▶ [Text under study]
=======
You learned Docker, you're running containers. But what about 100 containers? Which one crashed, which needs to restart, how do you scale? Kubernetes solves exactly these questions.

Yusuf SeyitoğluMarch 6, 20263 views11 min read

What Is Kubernetes? Understanding Container Orchestration From Scratch

You learned Docker. You're running containers. The application comes up, works the same everywhere.

Now you want to go to production. A single container isn't enough β€” high traffic requires multiple instances. When a container crashes, it should automatically restart. When traffic spikes, new instances should be added. While a new version deploys, the old version should still be running. The health of all these containers needs to be monitored.

Doing this by hand isn't viable. Kubernetes solves this problem.

What Is Kubernetes?

Kubernetes (K8s) is an open-source orchestration platform that automates the deployment, scaling, and management of containers. Developed by Google, open-sourced in 2014. Today it's the de facto standard of cloud-native software.
=======
▶ [Study material]
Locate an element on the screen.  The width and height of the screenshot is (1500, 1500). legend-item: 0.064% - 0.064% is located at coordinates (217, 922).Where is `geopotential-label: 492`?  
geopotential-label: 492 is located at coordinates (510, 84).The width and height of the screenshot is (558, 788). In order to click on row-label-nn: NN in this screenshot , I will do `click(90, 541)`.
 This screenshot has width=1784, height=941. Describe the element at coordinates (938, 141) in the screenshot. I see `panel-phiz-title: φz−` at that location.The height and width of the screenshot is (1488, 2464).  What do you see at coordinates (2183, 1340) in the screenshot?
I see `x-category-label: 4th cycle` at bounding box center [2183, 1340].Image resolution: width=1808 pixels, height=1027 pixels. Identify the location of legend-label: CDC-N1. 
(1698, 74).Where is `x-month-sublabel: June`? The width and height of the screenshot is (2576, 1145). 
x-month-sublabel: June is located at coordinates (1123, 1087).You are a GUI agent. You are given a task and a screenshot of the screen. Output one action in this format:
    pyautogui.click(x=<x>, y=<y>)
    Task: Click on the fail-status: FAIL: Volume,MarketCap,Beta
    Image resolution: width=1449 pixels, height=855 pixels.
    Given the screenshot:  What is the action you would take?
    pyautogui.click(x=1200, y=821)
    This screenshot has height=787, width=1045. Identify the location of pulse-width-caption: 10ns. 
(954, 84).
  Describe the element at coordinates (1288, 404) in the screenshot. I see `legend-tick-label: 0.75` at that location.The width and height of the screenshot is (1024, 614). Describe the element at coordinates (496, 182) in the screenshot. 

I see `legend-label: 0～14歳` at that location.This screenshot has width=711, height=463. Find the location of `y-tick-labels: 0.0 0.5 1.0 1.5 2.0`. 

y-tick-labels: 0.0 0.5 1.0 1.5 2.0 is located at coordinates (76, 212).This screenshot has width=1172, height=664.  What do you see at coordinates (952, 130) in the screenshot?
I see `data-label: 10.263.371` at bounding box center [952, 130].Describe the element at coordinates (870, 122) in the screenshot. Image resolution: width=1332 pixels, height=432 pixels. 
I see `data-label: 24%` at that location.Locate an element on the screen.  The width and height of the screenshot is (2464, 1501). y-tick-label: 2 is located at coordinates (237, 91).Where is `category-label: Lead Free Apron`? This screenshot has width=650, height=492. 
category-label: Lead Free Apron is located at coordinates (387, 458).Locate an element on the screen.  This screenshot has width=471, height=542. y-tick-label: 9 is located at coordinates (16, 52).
=======
▶ [What the task requires]
Continue the Kubernetes article from the point where it stops. These items have nothing to do with the Kubernetes article.

▶ [Result for this task]
Kubernetes's core promise: you define what you want the application to look like, Kubernetes figures out how to make it happen.

yaml
# "Always have 3 instances running" β€” Kubernetes handles it replicas: 3

If an instance crashes, Kubernetes starts a new one. If a node (server) goes down, it moves containers to other nodes. When traffic increases, it adds new instances.

Core Concepts

Pod: The smallest deployable unit in Kubernetes. Contains one or more containers. Containers in the same pod share the same network and storage.

Node: The physical or virtual server where pods run. Kubernetes manages nodes in a cluster β€” it decides which pod runs on which node (scheduling).

Cluster: The Kubernetes environment made up of multiple nodes. A control plane (master node) manages the cluster, worker nodes run the workloads.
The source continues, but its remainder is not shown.